◆ TASK DETAILS
Rewrite the items below as a numbered list, one line per number, with blank lines dropped and the pictures left out.

- - -

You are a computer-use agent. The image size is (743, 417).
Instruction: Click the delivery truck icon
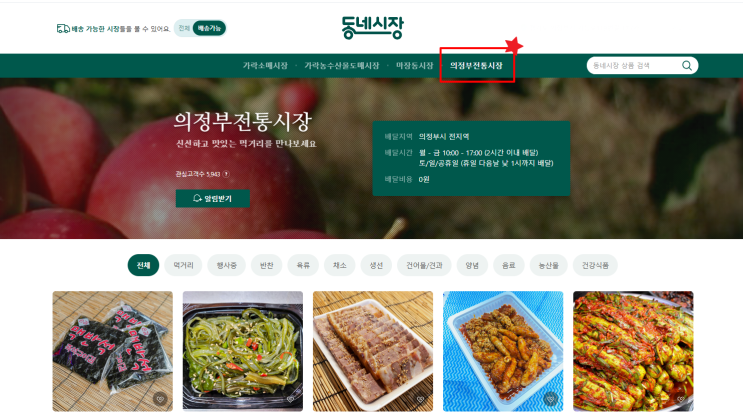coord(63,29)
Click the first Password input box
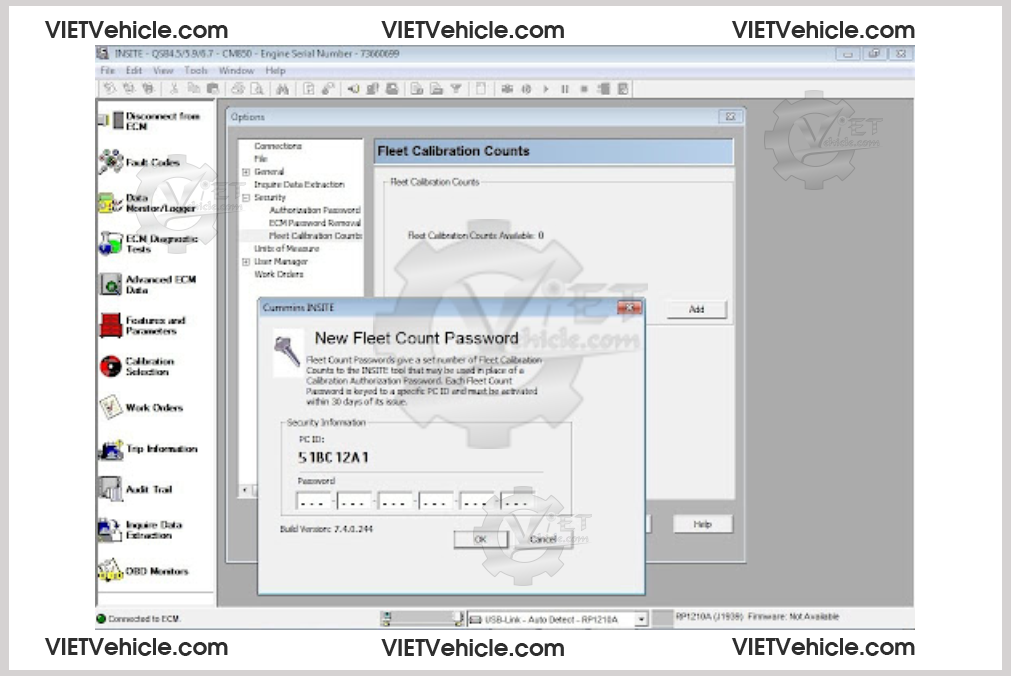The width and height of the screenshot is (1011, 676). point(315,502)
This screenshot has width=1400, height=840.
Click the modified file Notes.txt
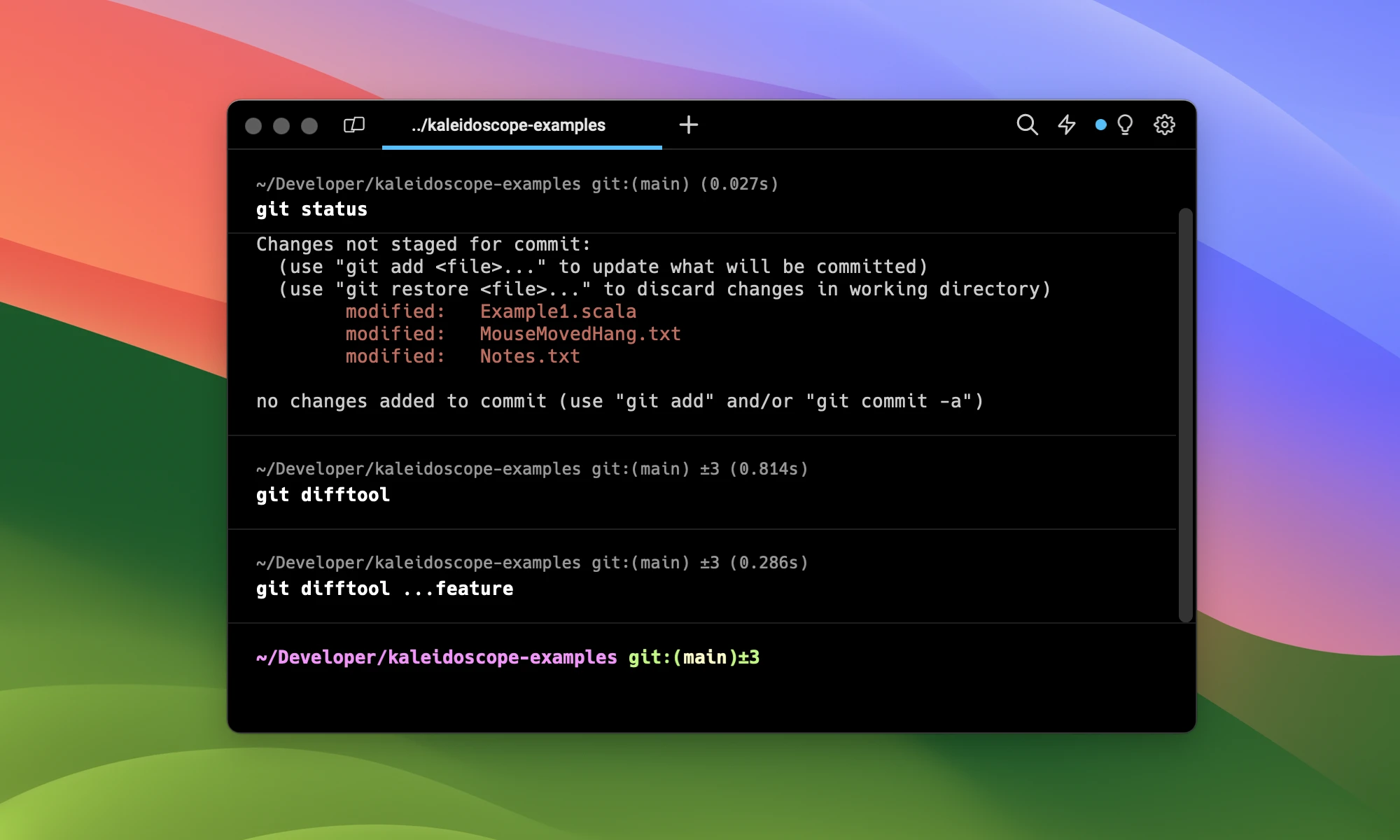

- - -

◆ PROBLEM SOLUTION
1. You are a computer-use agent. The image size is (743, 417).
2. Instruction: Click the delivery truck icon
3. coord(63,29)
4. Click the first Password input box
5. The width and height of the screenshot is (1011, 676). point(315,502)
6. This screenshot has width=1400, height=840.
7. Click the modified file Notes.txt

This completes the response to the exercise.